─── Alıntı ───

Türkiye'nin en iyi haber sitesi
HINCAL'IN YERİ HINCAL ULUÇ

Seksi iskambiller macerası..

İki hafta önce "Haftaya" diye söz vermiştim. Geçen hafta öyle yüklüydük ki, atladık.. Bu haftaya kaldı..
Boxer dergisi ocak sayısında üzerlerinde yerli güzellerimizin dekolte resimleri olan bir deste iskambil armağan etmiş okurlarına.. Onlara bakarken aklıma gelmişti, yılların öncesindeki trajikomik maceramız..
Efendim o da zamanın ünlü gazetecisi kuzen Doğan Şener'le Almanya'dayız.. Yıl 1969!. Dönmeye hazırlanırken, şeytan, yok canım serde gençlik ve gazetecilik merakı var.. O sırada dünyanın ilk seks fuarı Danimarka'da açılmış, yer yerinden oynuyor.. Doğan'a dedim ki..

───

§ **Çözülecek Problem**
Seksi iskambiller anısını anlatan yazıyı, "Doğan'a dedim ki.." cümlesinden sonrasını yazarak sürdürün.

─── Verilen Malzeme ───

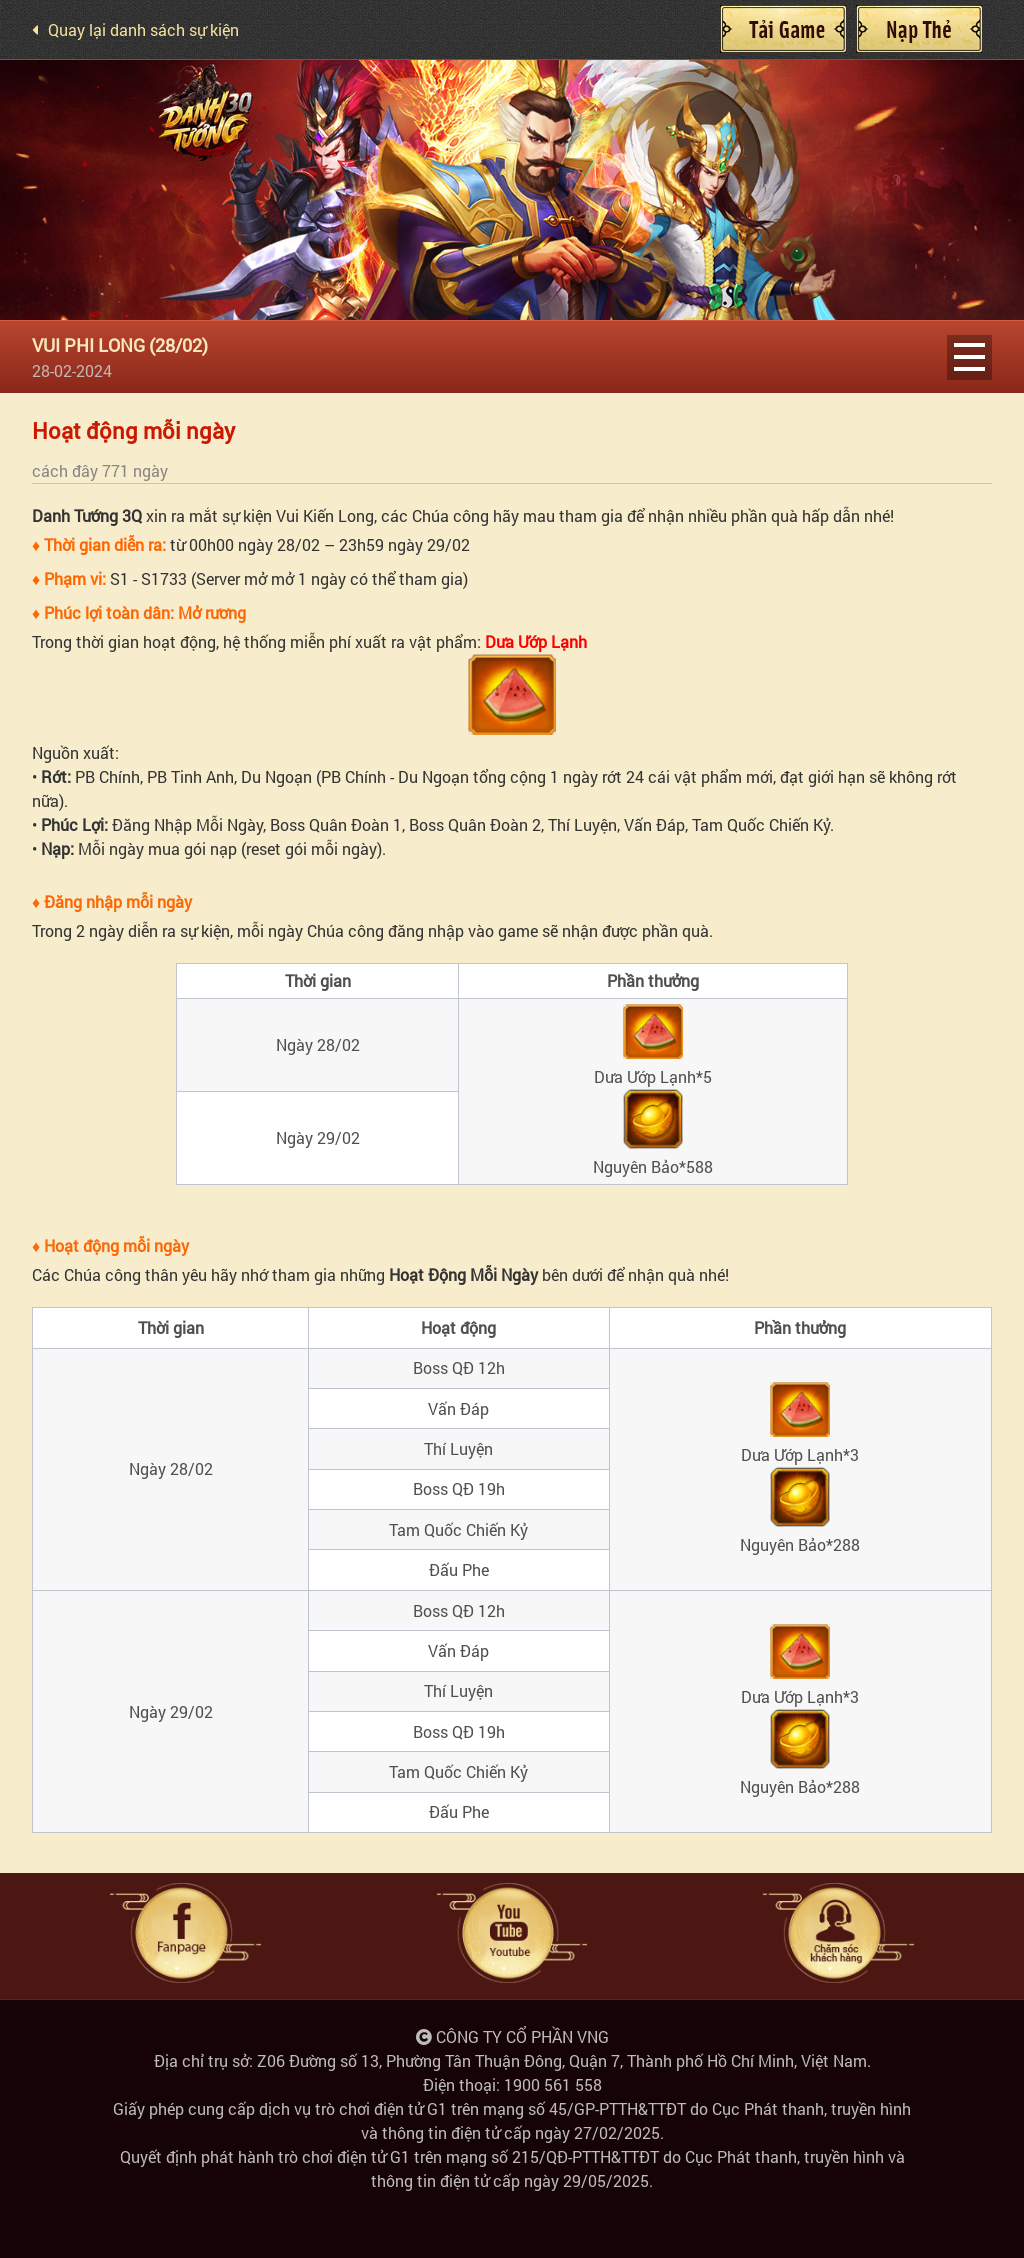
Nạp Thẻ (919, 29)
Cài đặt (783, 29)
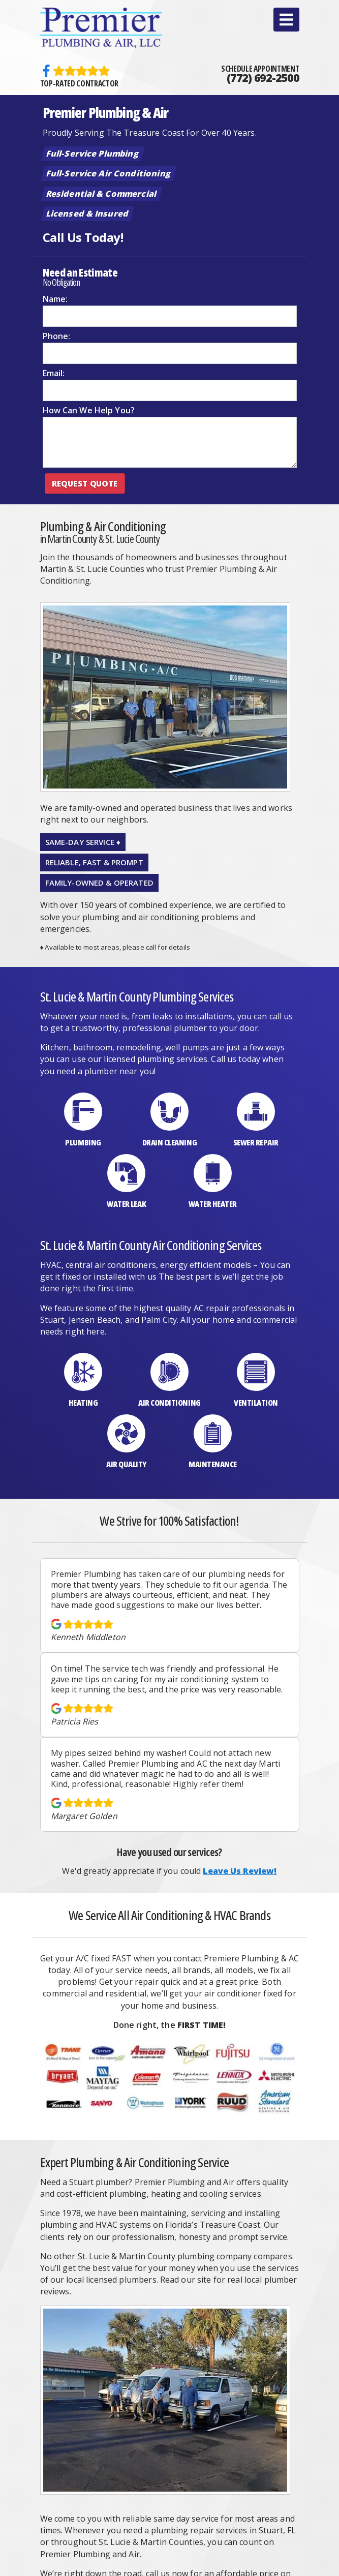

───

§ **Görev Sonucu**
"Yürü Danimarka'ya gidelim.."
Bre aman, nasıl gideriz. O zaman kredi kartı yok. Devletin verdiği döviz de 200 dolar.
"Kuşetli trenle gece gider, gece döneriz. Otel parası vermez, sosisli sandviçle idare ederiz" falan deyip kandırdım..
Bindik trene.. Koca vagon bomboş.. İkimizden başkası yok.. Kuşetlere çarşaf sermeye gelen kondöktör oturdu yanımıza.. Genç bir Hans.. İstanbul'a her yaz gelirmiş. O zaman Sultan Ahmet, hippilerin başkenti nerdeyse.. Ne sarma sigaralar üflemiştir bilmem.. Ama Yeni Harman'ı çok sevmiş.. Çantada bir karton var. Çıkardım iki paket verdim, elimi öpecek oldu.. Bir sohbet, bir sohbet..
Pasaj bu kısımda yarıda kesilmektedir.